• Exercise objective: The material below holds pictures, which are to be left out; copy exactly the lines from the one with "You are a computer-use agent." through the one with "This screenshot has width=1568, height=745.".
Task input below:
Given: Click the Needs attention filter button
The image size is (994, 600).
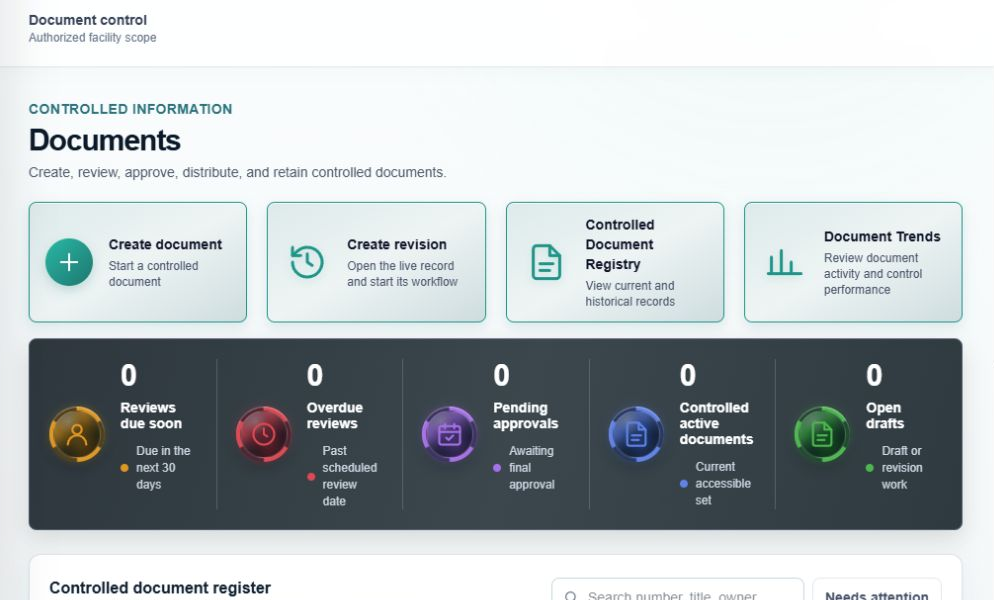Looking at the screenshot, I should [877, 594].
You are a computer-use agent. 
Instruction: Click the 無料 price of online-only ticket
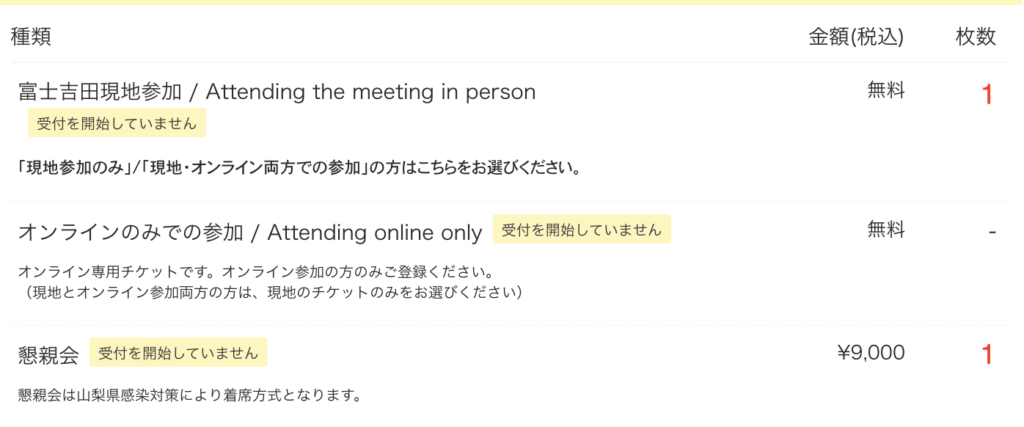pyautogui.click(x=886, y=229)
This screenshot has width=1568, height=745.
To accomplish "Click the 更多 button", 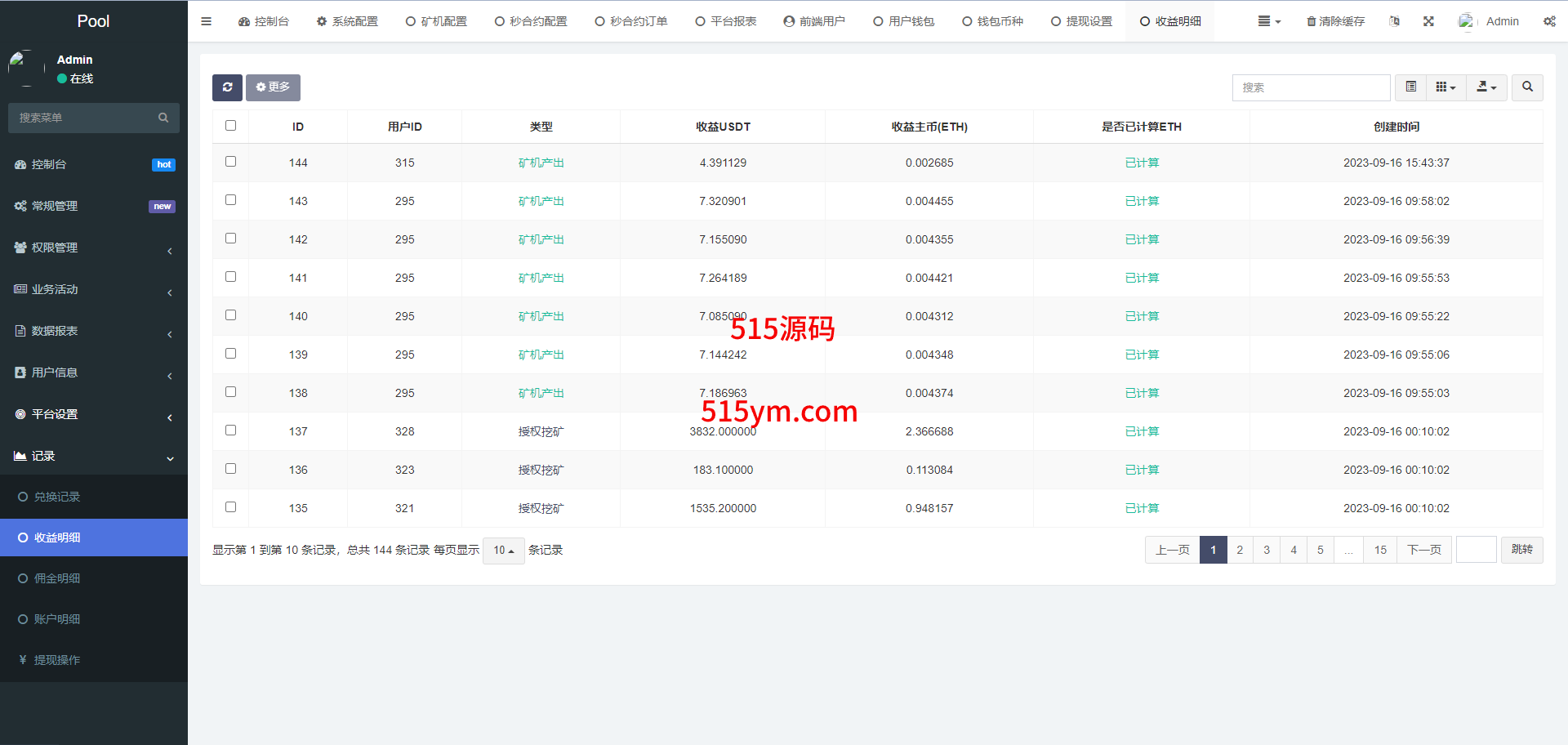I will (x=273, y=87).
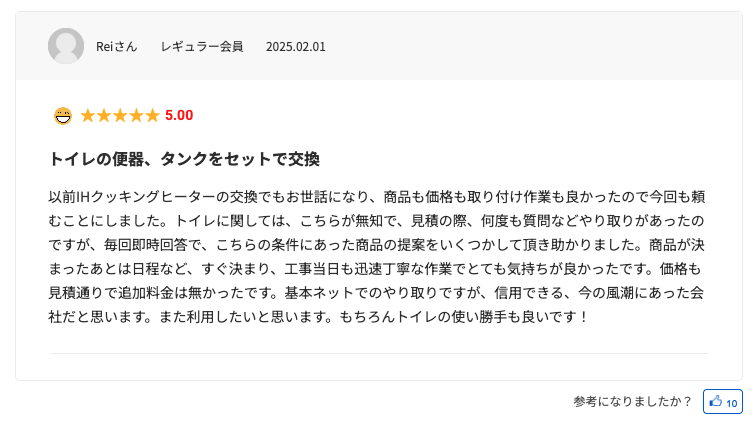Click the review line starting with 以前IHクッキングヒーター
This screenshot has width=755, height=423.
pos(375,196)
End of Task input.
• Exercise result:
You are a computer-use agent. 
Instruction: Click the 無料 price of online-only ticket
pyautogui.click(x=886, y=229)
This screenshot has width=1568, height=745.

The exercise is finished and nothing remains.